Healthy Growth Breeds Healthy Growth - Why Childhood Nutrition Programs Are Good for the Economy
Discussion details
A recent IFPRI study, “The Economic Rationale for Investing in Stunting Reduction,” published in Maternal & Child Nutrition, suggests that governments would also benefit from making that investment on a much larger scale. Giving special primacy to investments that will address children’s undernutrition makes economic sense. In Bangladesh, every $1 that the government spends on a package of interventions proven to reduce chronic undernutrition generates $18 in higher incomes. These investments were discovered to be so effective at aiding children’s physical and cognitive development that children were not only healthier but also able to earn more money as adults and make a greater positive contribution to their national economies. Overall, researchers found that reducing stunting by 20 percent would increase incomes by 11 percent.
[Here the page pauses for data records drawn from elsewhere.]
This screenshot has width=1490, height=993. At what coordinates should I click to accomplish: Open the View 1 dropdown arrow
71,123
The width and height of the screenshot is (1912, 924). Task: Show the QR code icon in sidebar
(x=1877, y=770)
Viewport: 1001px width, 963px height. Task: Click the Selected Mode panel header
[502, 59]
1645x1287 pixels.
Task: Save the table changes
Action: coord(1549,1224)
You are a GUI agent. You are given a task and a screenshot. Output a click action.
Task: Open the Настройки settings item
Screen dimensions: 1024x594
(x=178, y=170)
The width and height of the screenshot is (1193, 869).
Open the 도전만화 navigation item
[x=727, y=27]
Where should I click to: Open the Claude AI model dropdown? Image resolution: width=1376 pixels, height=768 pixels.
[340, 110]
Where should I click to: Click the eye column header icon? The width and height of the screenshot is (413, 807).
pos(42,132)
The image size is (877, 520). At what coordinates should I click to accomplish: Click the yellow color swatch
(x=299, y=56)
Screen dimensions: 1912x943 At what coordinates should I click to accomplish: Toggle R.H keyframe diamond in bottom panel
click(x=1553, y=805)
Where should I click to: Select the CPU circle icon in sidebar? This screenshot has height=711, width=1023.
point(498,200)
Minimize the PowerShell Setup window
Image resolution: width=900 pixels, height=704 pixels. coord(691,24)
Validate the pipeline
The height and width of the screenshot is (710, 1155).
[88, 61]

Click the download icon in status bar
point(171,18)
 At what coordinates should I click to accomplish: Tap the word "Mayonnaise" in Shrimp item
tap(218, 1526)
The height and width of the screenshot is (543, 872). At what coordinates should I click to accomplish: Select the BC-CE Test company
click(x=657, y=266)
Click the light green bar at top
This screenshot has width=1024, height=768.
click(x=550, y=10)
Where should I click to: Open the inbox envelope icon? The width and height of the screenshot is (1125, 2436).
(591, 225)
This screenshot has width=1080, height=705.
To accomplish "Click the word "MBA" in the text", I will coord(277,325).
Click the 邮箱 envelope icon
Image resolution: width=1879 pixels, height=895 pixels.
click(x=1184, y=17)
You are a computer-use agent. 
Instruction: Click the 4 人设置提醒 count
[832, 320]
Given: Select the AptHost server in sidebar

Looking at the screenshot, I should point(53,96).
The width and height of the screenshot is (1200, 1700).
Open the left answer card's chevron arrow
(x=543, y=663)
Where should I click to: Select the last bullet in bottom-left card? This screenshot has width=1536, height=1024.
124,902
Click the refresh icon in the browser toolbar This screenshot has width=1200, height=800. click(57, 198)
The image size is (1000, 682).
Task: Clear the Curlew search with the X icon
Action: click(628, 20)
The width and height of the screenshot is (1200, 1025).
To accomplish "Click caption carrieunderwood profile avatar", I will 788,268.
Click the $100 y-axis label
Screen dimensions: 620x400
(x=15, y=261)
A related study “Adult Consequences of Growth Failure in Early Childhood" discusses the cognitive deficiencies suffered by children who are undernourished, particularly in the first two years of life, when adequate nutrition is critical. Because of neurological damage that results from chronic undernutrition, these children perform less well in school than their properly nourished peers, acquire less human capital via formal education, and ultimately earn less income as adults. The authors present evidence from around the world that suggests that taller and better educated people earn a premium in the labor market. Interventions aimed at reducing stunting—namely those that provide both micronutrients to children and information about healthy feeding practices to mothers—are not merely intrinsically valuable but economically valuable as well.